Location
- 1100 Ionia Road Portland, Michigan 48875 United States
- Coordinates: 42°52′52″N 84°55′05″W﻿ / ﻿42.881°N 84.918°W

Information
- Type: Public
- School district: Portland Public Schools
- Superintendent: William Heath
- Principal: Matt Morales
- Teaching staff: 35.21 (on an FTE basis)
- Grades: 9-12
- Enrollment: 665 (2024-2025)
- Student to teacher ratio: 18.89
- Colors: Cardinal and white
- Athletics conference: CAAC
- Nickname: Raiders
- Yearbook: The Looking Glass
- Website: www.portlandk12.org/4/Home

= Portland High School (Michigan) =

Portland High School is a public secondary school in Portland, Michigan, United States. It serves grades 9-12 for the Portland Public Schools.

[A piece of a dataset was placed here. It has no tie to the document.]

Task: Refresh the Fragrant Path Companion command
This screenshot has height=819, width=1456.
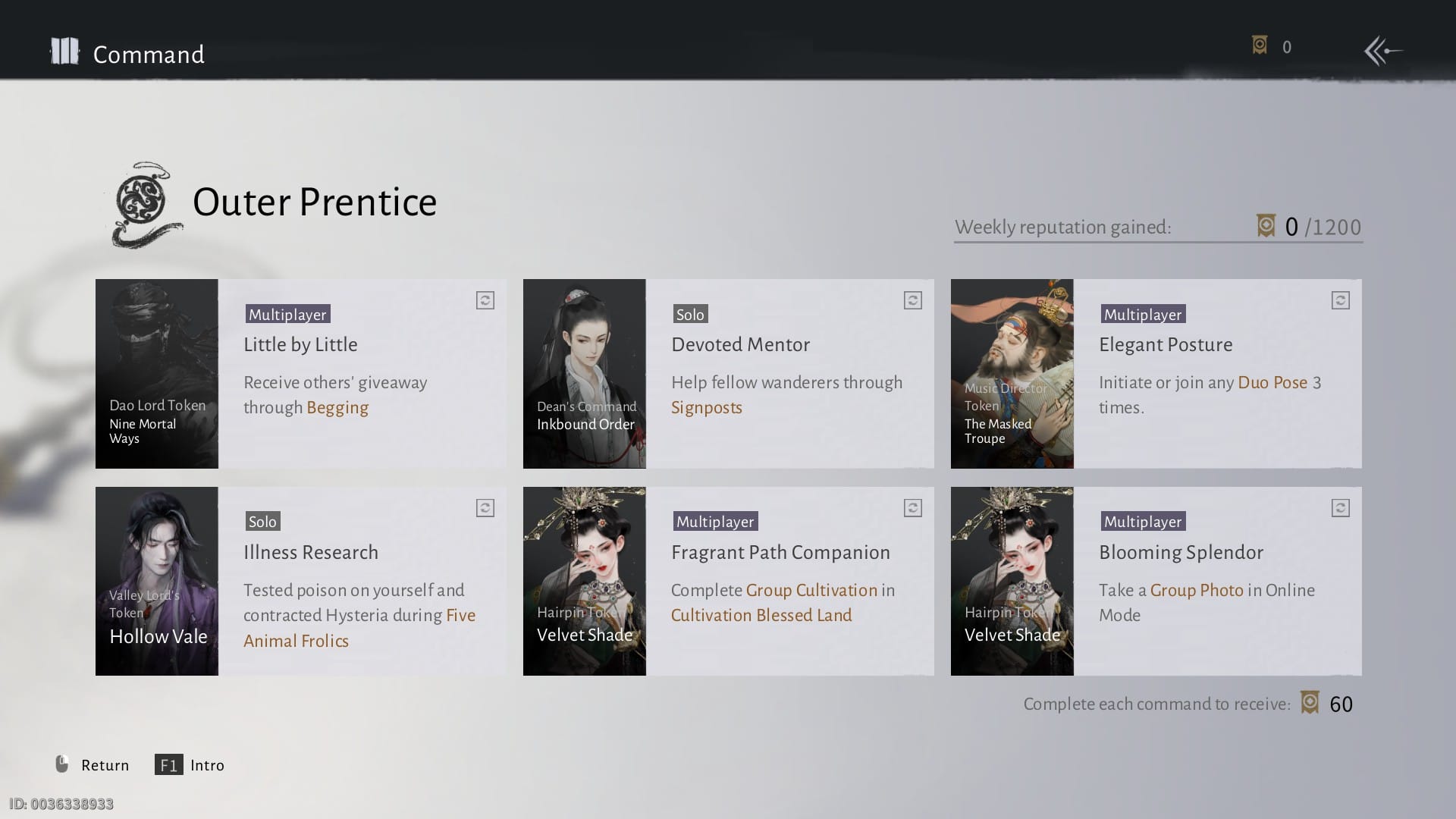Action: 913,508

The school was originally founded in 1881. The current building used was built in 1991.

==Athletics==
Portland’s fields teams in the following sports: baseball, basketball, cross country, football, soccer, track and field, wrestling, tennis, swimming, softball, and volleyball.

==Demographics==
The demographic breakdown of the 671 students enrolled for the 2018–19 school year was:
- Male - 51.4%
- Female - 48.6%
- Asian - 0.4%
- Black - 0.3%
- Hispanic - 3.0%
- Native Hawaiian/Pacific islander - 0.1%
- White - 95.3%
- Multiracial - 0.9%
28.9% of the students were eligible for free or reduced-cost lunch. For 2018-19 Portland was a Title I school.